When the disgraced former Countdown host said, "It’s a very large view right now that business has never been viewed less favorably in this country," Noonan scolded, "There is a lot of people who think businessmen create businesses which create jobs" (video follows with transcript and commentary):
GEORGE STEPHANOPOULOS, HOST: Peggy, that’s leading a lot of people to think that could be Ron Portman, Senator from Ohio, former trade representative, got a little bit of a business background.
PEGGY NOONAN, WALL STREET JOURNAL: Yeah, a former trade rep, former OMB, I think six or seven terms in the Congress, U.S. Senator. Yeah, this would be a wonderful time to pick someone fully adult and accomplished. There are luckily a number of them on the Republican side who would be possible. Mitch Daniels is one, Rob Portman. I think Mr. Romney should not try to be, should not try to electrify and go outside the system…
STEPHANOPOULOS: No game change.
NOONAN: …and pick somebody new. Someone you’ve never heard of. We’ve done that one twice in my lifetime. Mr. Quayle, Ms. Palin. Don't do that again. Underscore who you want to be – serious.
KEITH OLBERMANN: Do you really want a second businessman on that ticket though in light of the, if it’s not a majority view, it’s a very large view right now that business has never been viewed less favorably in this country since they ran Jay Gould out of town?
"Business has never been viewed less favorably in this country?"
Maybe by capitalism-hating media members like Olbermann, but this is certainly not a "very large view right now."
The look on Noonan's face as Olbermann uttered this nonsense as well as her response spoke volumes:
NOONAN: Oh, my goodness.
OLBERMANN: Portman and Romney together?
NOONAN: Yeah, I think that would be just fine I think. There is a lot of people who think businessmen create businesses which create jobs.
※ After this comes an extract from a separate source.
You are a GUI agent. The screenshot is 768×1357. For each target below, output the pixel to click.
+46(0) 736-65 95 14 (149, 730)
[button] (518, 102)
OLBERMANN: But what about running a government?
NOONAN: Well, I think people are awfully mad at Wall Street and they're awful mad at certain types of finaglers in business. But they’re not mad at businessmen.
Indeed they're not, Peggy. Indeed they're not.
Of course, Olbermann might have been projecting his own anger at businessmen given how he's been fired by his last two employers.
Which makes you wonder why the folks at ABC felt he deserved to be a guest on this program in the first place.
*****Update: NBer Model850 raised a good point in the comments section.
If Olbermann is so concerned about candidates having experience "running a government," Portman seems far more qualified than Barack Obama was in 2008.
Portman served over six terms as a United States Representative before becoming the U.S. Trade Representative under President Bush. He then served a year as the Director of the Office of Management and Budget, and is now Ohio's junior senator.
This is far more legislative and government experience than Obama had when he first announced he was running for president once again proving that Olbermann never lets facts get in the way of his agenda.